#### The records

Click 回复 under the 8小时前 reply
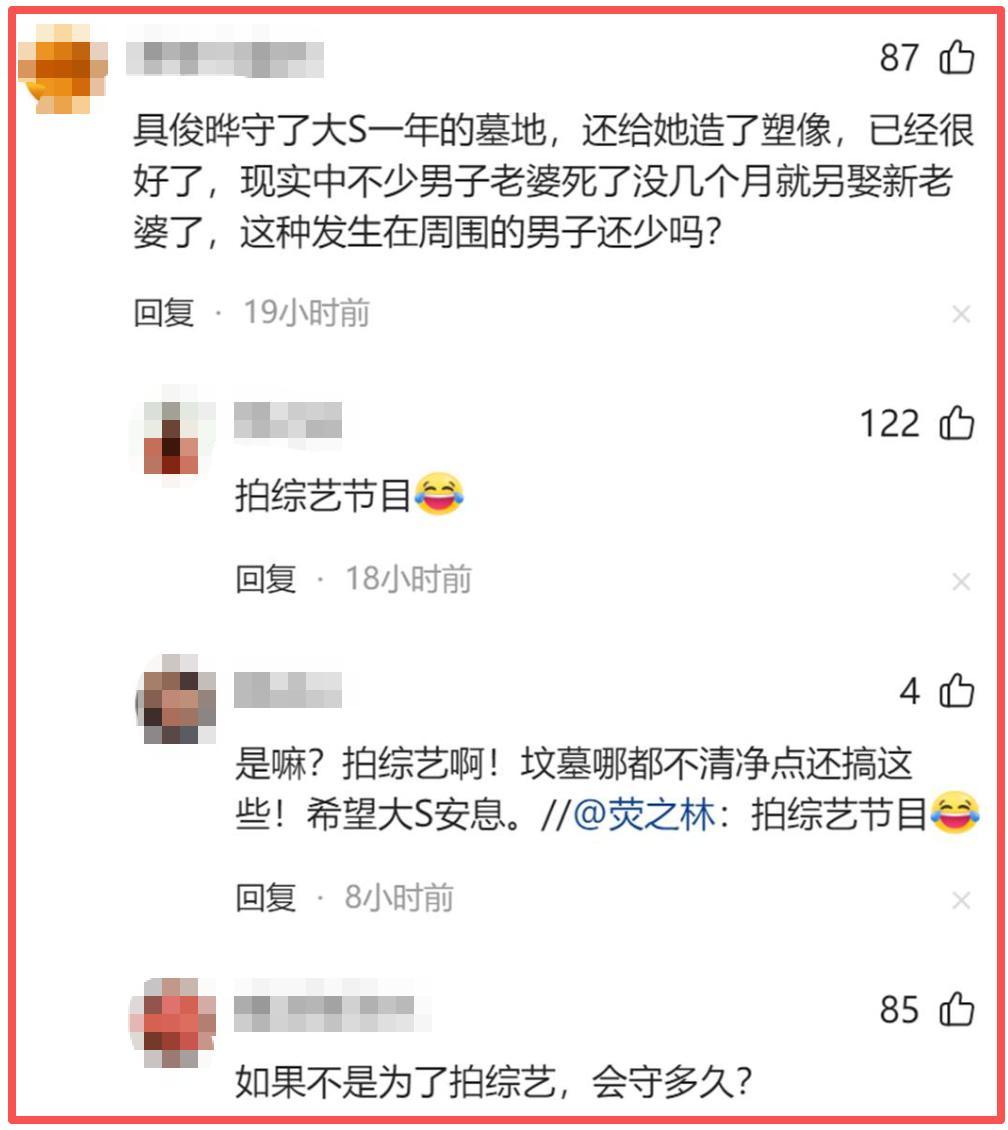1008x1130 pixels. [x=266, y=898]
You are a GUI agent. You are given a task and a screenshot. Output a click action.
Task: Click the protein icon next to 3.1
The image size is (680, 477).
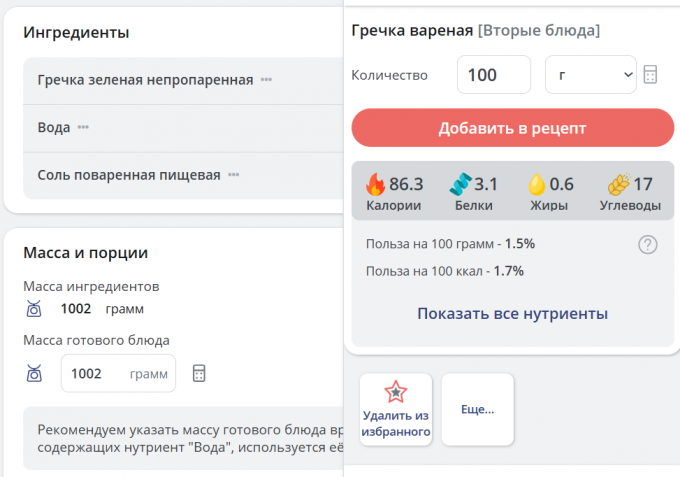coord(459,184)
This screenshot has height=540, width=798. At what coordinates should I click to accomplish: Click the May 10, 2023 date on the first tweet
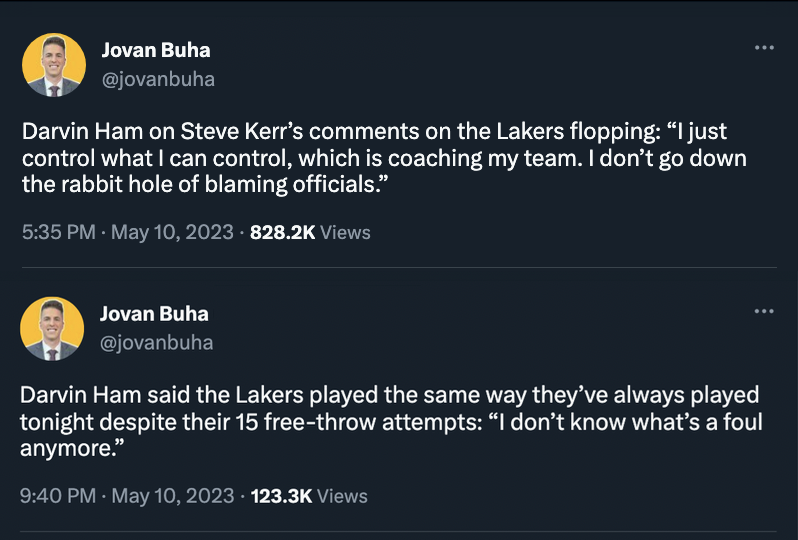point(172,233)
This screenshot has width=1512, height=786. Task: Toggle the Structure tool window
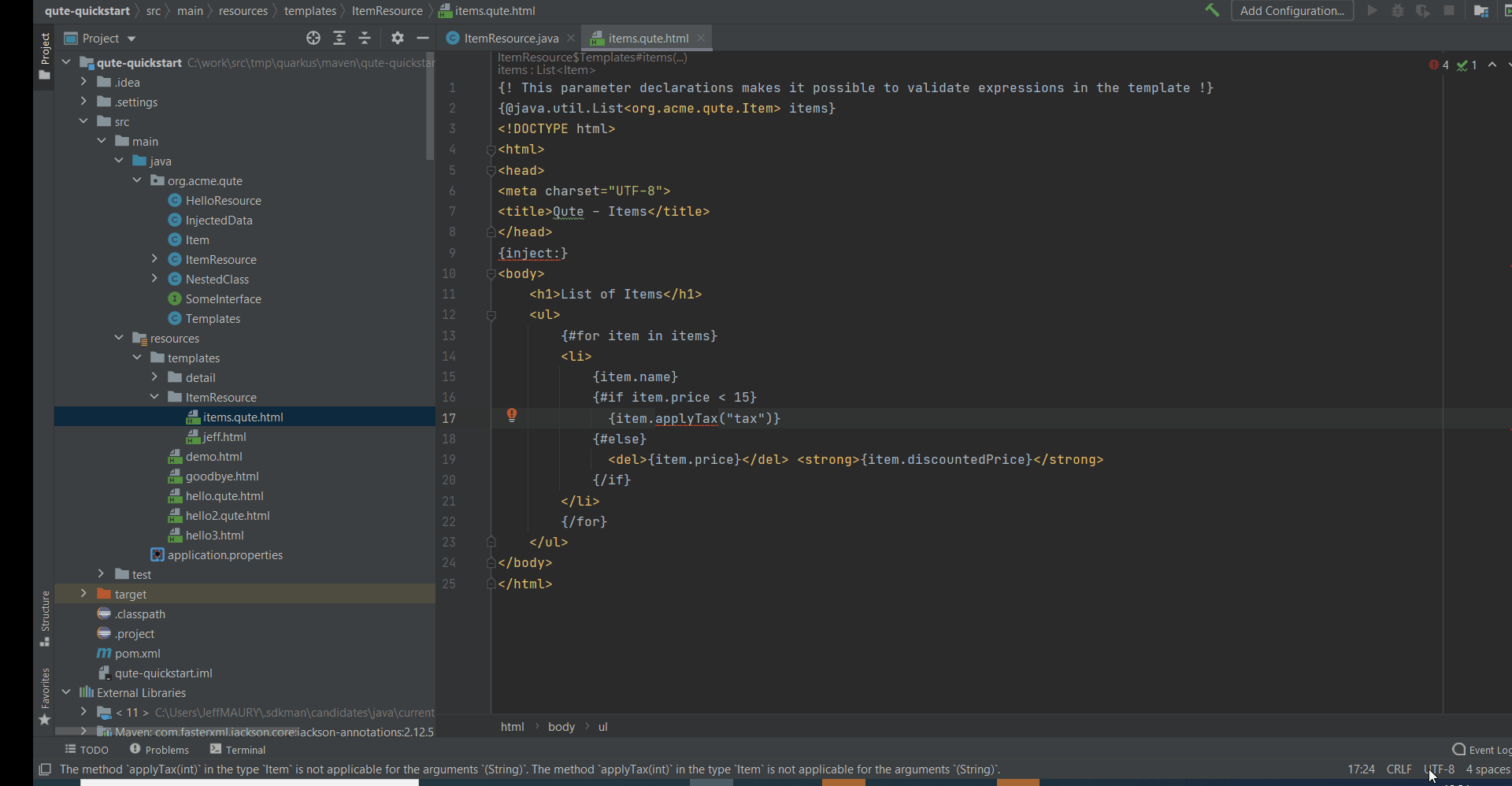pyautogui.click(x=45, y=618)
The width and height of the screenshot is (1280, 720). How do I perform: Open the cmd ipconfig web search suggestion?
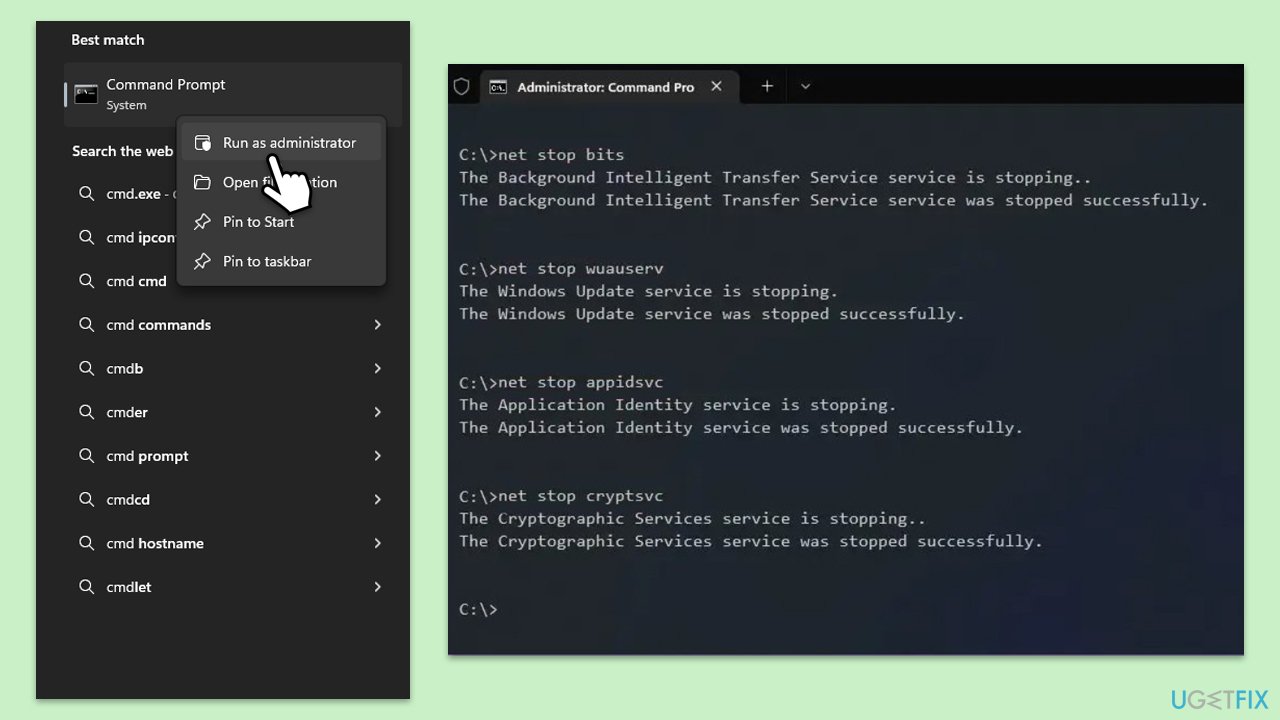click(x=140, y=237)
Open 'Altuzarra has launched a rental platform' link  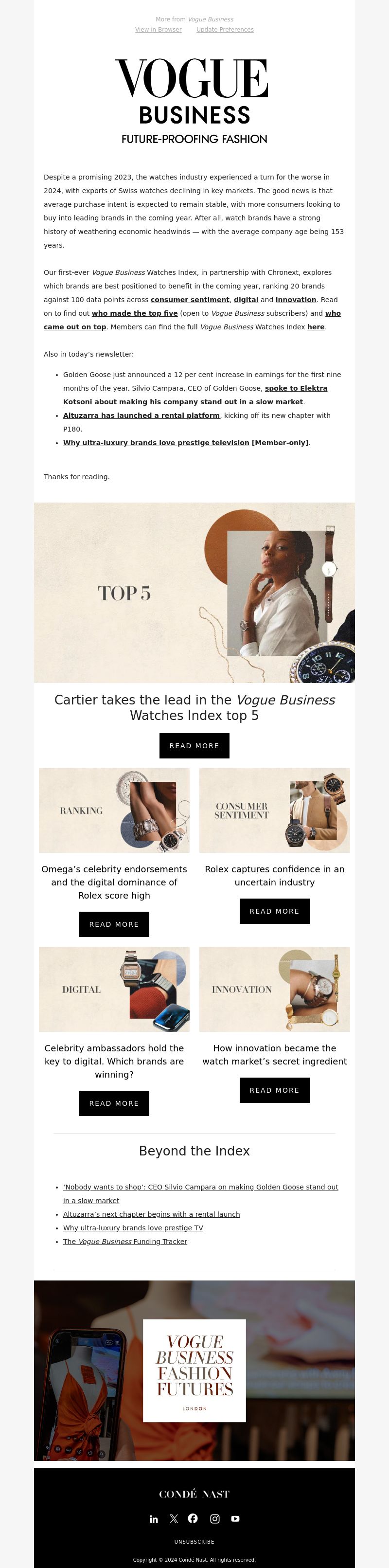[141, 415]
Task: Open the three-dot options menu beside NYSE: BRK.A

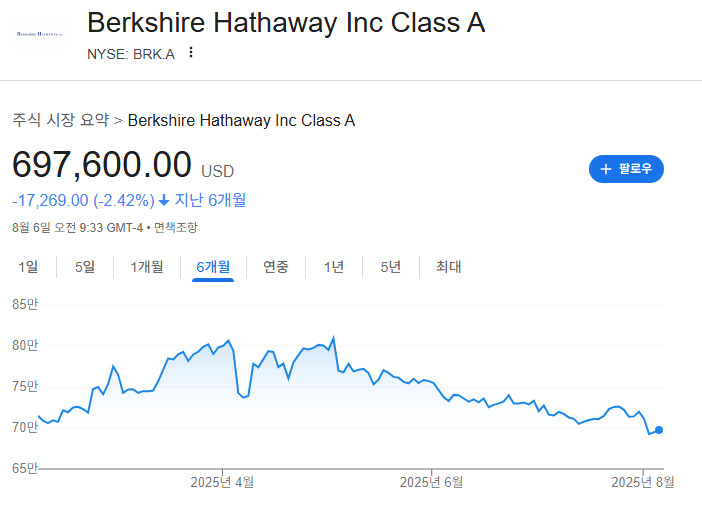Action: pyautogui.click(x=191, y=52)

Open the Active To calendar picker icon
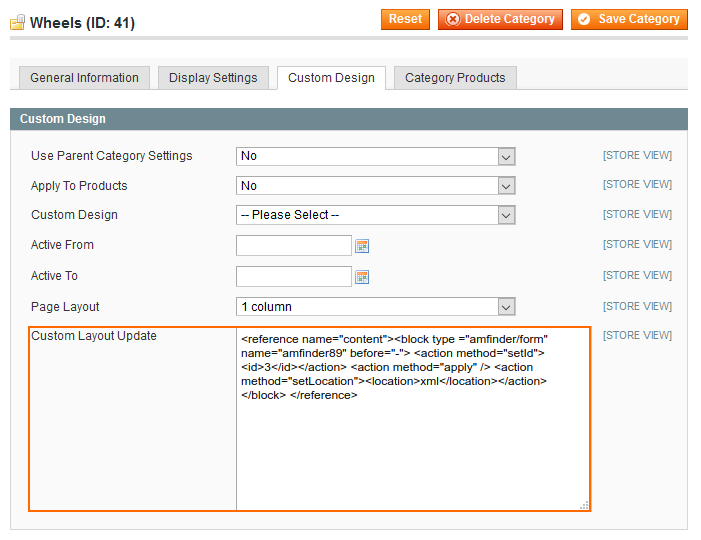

########

▸ **Work instructions**
Go through the entries above and pull out each line with "icon" in it.

▸ **Problem solution**
Task: Click the protein icon next to 3.1
Open the Active To calendar picker icon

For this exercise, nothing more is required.